Hmm. I actually do feel bad about the life ruined in that case, and I’m not a fan of “felony murder”. But this case is a good use of it. Everyone knows it’s wrong to hold up a convenience store. Not everyone seems to know it’s wrong to lynch random black men for misdemeanor trespass (if it was even that). So the sentence may help send that message. If it prevents one innocent person from being murdered, it’s worth it.
I do too. I feel that most crimes of that sort only happen after society has failed them. But I was asking that of someone who I seem to remember is a bit harsher on criminals. Just not these particular criminals.
TBH, I don’t remember for sure, which is why I asked, rather than stated, so if I’m wrong, he’s welcome to correct me.
I don’t disagree. They certainly didn’t seem to know what they were doing was wrong. The person who holds up a store almost certainly knows what they are doing is wrong, but has been pushed through desperation to do so anyway. These people were in no desperate situation, they chose to hunt down and kill this man.
This assumes that the stick-up guy is desperate. Maybe he is but maybe he just finds it easier to rob a store than work 40 hours a week. I find it pretty hard to sympathize with armed robbers who end up shot by store owners. If you’re going to steal out of desperation to eat, then grab the food and leave. When you introduce violence and end up on the short end of the stick, that’s on you.
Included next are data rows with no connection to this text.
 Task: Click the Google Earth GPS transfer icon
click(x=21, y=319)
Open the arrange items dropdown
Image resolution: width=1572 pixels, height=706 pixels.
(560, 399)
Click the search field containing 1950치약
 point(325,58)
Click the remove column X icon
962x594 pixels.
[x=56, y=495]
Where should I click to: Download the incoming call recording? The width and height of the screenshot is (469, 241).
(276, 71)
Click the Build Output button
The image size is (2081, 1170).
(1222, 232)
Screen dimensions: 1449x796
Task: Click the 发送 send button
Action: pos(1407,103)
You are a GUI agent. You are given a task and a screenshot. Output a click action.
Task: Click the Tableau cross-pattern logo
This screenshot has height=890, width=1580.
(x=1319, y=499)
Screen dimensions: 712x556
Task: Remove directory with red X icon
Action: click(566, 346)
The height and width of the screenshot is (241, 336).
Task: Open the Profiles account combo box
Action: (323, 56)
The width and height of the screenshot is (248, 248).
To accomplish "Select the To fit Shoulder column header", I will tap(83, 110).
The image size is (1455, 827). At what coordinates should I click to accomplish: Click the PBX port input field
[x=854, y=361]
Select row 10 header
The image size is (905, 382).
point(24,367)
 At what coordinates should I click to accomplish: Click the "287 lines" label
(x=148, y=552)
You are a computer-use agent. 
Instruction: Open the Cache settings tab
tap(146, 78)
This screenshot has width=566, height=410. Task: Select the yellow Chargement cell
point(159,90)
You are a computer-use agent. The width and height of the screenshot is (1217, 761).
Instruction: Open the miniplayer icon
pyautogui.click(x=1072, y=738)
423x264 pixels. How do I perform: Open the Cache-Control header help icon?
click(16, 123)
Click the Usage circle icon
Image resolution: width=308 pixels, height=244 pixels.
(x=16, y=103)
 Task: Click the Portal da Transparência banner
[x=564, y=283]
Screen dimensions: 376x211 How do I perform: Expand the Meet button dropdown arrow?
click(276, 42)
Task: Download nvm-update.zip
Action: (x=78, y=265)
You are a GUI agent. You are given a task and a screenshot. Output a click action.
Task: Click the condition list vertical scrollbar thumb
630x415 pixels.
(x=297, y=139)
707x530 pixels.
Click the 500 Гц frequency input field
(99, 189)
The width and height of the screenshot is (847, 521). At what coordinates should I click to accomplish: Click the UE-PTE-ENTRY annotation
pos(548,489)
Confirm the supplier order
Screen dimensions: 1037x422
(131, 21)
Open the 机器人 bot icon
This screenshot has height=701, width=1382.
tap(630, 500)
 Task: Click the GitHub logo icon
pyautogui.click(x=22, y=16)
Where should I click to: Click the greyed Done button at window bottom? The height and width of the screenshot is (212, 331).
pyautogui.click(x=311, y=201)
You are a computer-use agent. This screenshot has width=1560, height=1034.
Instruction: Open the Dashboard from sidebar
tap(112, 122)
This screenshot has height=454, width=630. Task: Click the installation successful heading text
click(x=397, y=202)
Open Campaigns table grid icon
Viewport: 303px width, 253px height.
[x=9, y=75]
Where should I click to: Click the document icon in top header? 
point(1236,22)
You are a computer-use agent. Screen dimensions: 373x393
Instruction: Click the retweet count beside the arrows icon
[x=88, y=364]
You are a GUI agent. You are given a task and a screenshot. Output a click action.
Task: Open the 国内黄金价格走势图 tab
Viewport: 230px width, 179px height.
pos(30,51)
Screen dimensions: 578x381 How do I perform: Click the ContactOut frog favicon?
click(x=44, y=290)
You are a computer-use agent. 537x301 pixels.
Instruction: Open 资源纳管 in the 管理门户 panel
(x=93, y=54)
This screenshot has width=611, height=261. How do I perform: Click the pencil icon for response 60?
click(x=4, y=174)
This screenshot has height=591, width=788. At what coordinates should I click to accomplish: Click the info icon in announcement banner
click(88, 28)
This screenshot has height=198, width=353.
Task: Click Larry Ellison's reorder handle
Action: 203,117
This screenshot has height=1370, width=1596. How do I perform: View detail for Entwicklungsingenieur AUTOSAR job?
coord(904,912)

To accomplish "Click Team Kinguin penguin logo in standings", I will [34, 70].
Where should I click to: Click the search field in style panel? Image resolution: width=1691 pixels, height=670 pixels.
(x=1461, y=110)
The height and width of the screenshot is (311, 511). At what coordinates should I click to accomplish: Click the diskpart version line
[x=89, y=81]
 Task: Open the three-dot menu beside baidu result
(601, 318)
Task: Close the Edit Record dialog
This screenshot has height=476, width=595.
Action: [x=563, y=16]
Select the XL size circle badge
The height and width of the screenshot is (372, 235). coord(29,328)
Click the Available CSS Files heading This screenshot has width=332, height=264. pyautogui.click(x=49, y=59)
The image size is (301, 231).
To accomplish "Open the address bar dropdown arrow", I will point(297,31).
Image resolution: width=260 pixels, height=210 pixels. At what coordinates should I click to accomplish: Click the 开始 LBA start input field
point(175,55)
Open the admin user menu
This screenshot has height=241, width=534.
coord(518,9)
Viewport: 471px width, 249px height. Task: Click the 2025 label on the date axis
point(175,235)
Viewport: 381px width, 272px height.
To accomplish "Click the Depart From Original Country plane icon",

I don’t think that is often going to be the case, that someone just decides that they’d rather risk death and imprisonment rather than get a job. Either there are no jobs, or they can’t hold one. If your point is that they have mental health problems, then that is one of the ways that society has failed them.
Maybe they were holding up the place just in order to buy drugs, in which case, the whole war on drugs mentality of society has harmed this individual.
I know that people like to demonize and dehumanize anyone who commits a criminal act, but I think it’s pretty disgusting. There go you, but for the grace of god.
There is more to just food in this world, if you hadn’t noticed. Some people have to pay rent, or they have to pay for a car, sometimes even people can’t afford life saving medicine as simple as insulin.
Like I said, if someone is holding a gun on a shop owner, something has gone very wrong in that person’s life. Chances are very slim that they chose to end up in that position.
So, if someone follows your advice of just grab the food and leave, are you sympathetic to the store owner if he introduces violence?
Very few people are violent criminals just to be violent criminals, and most have had something go very wrong. However, IMHO its the responsibility of society as a whole to work on fixing those problems, not a criminal’s intended victim. A shop owner, faced with a gun in his face, doesn’t need to worry about what brought the criminal to that point, he needs to worry about ending the threat as quickly as possible for himself and others around him. Hopefully that can be done with no violence, but if violence occurs, it remains the fault of the criminal, regardless of the ways society failed him.
I agree, at that point the shopkeeper needs to do what he needs to do to protect himself, though most of the time, that’s going to be handing over the money carefully.
However, it still is the justice system’s responsibility to find out what went wrong, and work to correct it.
The idea that after some arbitrary amount of time, people will be “fixed” is ridiculous. Either we need to be serious about diversion and rehabilitation efforts, or we may as well just start locking people up for life, since it’s not like we really give them much of a chance when they do get out.
That’s not “felony murder”. Felony murder is when you are the getaway driver, you buddy gets shot and killed by the store owner, and you are found guilty of the murder of your buddy, because he died is the course of a felony that you participated in. So you go to prison for life.
The buddy being shot is a form of bad luck. Yes, the shopkeeper had a right to defend himself. And hey, maybe the shopkeeper panicked. That’s understandable. But the getaway driver serving a life sentence for the death is an intentional result of our legal system.